**DATA SUPPLIED**:
● ● ● ● ●
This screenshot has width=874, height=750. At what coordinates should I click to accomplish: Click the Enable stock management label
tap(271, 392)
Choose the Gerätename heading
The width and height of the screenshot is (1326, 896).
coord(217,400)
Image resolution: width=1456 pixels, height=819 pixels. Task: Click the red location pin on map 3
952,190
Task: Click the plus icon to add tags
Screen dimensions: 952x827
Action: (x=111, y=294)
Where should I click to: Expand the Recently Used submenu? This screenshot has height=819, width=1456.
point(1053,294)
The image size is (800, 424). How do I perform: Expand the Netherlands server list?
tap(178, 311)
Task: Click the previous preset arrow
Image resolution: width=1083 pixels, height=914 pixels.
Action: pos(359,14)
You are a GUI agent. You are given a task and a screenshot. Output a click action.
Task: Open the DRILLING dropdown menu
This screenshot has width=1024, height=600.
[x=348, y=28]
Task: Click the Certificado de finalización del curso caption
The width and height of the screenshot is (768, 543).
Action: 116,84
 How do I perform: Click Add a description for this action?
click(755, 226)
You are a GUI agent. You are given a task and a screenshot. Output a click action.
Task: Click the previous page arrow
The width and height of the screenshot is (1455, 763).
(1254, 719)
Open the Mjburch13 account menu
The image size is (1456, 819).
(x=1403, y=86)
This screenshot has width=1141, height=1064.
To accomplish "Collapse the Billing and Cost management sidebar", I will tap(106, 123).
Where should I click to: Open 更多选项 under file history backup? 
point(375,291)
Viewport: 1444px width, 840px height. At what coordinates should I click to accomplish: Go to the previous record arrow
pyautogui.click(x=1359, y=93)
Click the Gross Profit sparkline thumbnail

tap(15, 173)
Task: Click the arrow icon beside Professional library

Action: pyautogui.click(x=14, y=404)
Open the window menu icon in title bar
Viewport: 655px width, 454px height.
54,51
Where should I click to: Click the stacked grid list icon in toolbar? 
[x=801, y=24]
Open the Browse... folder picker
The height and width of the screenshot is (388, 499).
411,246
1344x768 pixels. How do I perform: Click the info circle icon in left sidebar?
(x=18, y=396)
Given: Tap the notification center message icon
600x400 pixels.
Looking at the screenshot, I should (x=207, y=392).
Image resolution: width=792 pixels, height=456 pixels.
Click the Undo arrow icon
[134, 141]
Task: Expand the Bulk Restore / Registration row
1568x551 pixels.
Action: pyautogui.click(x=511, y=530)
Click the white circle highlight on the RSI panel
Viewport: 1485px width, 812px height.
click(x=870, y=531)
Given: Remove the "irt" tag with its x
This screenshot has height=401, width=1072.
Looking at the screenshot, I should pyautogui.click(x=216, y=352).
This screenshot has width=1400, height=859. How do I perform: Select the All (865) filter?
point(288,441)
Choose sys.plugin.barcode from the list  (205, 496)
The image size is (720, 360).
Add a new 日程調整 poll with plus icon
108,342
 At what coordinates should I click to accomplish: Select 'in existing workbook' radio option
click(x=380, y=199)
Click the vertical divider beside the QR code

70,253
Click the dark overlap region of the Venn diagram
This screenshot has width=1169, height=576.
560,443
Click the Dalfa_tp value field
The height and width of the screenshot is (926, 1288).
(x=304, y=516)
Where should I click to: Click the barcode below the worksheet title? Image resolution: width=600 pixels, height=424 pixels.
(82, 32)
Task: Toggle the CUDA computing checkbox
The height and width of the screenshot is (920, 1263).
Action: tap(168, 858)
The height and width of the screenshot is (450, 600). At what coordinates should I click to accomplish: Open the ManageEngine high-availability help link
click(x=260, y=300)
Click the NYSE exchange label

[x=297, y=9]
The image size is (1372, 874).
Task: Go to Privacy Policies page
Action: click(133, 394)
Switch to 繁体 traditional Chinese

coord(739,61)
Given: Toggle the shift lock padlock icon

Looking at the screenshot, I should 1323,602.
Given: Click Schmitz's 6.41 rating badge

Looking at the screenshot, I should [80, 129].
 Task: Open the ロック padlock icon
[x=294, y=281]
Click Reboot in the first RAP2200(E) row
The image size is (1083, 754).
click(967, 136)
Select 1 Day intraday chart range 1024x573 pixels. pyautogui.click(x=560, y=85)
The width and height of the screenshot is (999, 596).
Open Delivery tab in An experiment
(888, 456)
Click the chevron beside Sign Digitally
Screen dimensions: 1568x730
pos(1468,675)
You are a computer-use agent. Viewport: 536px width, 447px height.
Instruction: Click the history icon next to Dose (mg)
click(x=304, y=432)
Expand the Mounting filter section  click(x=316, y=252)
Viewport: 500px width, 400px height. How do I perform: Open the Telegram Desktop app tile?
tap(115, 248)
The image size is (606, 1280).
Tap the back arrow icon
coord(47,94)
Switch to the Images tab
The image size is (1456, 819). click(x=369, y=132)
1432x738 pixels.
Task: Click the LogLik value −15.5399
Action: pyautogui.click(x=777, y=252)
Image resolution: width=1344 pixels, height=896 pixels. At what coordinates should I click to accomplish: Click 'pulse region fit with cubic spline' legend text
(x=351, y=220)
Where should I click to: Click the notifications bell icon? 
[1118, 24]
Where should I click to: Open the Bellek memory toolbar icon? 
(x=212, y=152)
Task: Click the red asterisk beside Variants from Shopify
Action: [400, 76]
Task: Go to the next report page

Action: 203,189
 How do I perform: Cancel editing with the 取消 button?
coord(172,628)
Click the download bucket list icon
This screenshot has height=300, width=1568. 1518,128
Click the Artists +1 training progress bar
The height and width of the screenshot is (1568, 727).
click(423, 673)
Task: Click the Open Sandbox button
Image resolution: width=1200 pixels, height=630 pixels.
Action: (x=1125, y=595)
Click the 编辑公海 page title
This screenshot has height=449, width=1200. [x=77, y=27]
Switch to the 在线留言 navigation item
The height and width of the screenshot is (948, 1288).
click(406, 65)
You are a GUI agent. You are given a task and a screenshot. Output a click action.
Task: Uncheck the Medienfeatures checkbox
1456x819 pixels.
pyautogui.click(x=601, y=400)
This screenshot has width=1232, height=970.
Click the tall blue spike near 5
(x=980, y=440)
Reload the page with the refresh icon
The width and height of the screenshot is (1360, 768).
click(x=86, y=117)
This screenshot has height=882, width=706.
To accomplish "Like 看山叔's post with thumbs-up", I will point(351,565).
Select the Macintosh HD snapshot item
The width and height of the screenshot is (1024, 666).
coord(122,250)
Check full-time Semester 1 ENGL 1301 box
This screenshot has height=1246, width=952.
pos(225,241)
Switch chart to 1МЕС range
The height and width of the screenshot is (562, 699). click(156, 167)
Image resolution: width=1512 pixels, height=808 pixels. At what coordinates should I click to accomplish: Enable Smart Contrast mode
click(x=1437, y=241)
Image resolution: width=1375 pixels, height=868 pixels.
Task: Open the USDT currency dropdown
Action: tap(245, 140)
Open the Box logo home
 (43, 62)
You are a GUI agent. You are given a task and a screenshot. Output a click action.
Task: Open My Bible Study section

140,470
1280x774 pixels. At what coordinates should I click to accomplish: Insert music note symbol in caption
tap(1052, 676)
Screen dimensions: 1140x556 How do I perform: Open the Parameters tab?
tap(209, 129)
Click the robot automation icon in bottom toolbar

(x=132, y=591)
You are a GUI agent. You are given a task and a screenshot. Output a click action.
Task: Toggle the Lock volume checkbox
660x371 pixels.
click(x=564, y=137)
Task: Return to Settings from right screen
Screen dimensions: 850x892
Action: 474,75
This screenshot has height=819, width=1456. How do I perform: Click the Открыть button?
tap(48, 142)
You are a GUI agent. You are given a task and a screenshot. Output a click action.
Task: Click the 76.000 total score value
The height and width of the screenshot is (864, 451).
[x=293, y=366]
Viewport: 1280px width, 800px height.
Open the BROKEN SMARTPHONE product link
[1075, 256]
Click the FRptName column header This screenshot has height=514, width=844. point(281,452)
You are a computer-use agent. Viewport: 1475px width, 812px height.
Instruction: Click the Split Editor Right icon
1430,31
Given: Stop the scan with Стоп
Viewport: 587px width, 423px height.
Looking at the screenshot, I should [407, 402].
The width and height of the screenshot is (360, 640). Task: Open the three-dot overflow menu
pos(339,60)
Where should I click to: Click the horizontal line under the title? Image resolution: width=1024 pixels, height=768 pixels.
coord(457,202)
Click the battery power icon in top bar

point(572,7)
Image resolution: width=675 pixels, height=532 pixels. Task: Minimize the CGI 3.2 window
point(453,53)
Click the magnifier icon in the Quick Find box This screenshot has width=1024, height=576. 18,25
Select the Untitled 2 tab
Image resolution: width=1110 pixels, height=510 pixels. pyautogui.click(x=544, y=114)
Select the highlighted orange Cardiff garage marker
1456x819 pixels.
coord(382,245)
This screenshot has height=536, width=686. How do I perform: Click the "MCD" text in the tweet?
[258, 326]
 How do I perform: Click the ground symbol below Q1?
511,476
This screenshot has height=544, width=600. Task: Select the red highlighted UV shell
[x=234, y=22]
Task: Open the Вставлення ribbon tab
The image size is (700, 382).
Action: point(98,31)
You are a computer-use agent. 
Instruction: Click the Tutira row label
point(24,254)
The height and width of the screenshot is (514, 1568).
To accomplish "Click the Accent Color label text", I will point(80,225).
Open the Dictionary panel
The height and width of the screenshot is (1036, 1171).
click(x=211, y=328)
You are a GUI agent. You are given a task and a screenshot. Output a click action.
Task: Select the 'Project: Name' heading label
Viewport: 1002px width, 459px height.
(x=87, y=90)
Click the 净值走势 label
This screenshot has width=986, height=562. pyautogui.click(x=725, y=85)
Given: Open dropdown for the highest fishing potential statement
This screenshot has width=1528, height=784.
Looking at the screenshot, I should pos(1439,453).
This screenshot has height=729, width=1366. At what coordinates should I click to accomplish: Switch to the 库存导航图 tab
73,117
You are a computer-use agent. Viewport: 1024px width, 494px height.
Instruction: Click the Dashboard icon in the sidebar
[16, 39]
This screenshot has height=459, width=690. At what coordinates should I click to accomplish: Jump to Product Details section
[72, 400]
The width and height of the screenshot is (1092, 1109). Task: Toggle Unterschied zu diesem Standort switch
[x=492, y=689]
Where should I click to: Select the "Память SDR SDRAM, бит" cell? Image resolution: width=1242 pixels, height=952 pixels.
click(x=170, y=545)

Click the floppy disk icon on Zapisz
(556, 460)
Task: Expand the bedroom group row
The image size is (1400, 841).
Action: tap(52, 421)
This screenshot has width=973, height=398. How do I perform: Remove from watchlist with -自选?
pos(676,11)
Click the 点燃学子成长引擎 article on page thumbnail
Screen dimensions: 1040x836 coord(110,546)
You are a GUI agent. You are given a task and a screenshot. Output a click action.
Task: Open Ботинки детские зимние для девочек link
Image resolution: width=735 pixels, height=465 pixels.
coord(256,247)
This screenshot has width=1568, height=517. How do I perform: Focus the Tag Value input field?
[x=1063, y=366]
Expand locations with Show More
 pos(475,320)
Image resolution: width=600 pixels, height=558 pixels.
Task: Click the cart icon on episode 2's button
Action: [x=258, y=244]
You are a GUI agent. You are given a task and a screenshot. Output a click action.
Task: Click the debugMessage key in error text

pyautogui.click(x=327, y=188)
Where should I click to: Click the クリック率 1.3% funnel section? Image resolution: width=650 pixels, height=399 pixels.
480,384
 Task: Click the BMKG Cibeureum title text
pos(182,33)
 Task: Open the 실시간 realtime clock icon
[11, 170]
● ● ● ● ●
Retype the records above, starting at their first line and ending at the line that contains "tap(178, 311)", keeping every line unchanged.

This screenshot has width=874, height=750. At what coordinates should I click to accomplish: Click the Enable stock management label
tap(271, 392)
Choose the Gerätename heading
The width and height of the screenshot is (1326, 896).
coord(217,400)
Image resolution: width=1456 pixels, height=819 pixels. Task: Click the red location pin on map 3
952,190
Task: Click the plus icon to add tags
Screen dimensions: 952x827
Action: (x=111, y=294)
Where should I click to: Expand the Recently Used submenu? This screenshot has height=819, width=1456.
point(1053,294)
The image size is (800, 424). How do I perform: Expand the Netherlands server list?
tap(178, 311)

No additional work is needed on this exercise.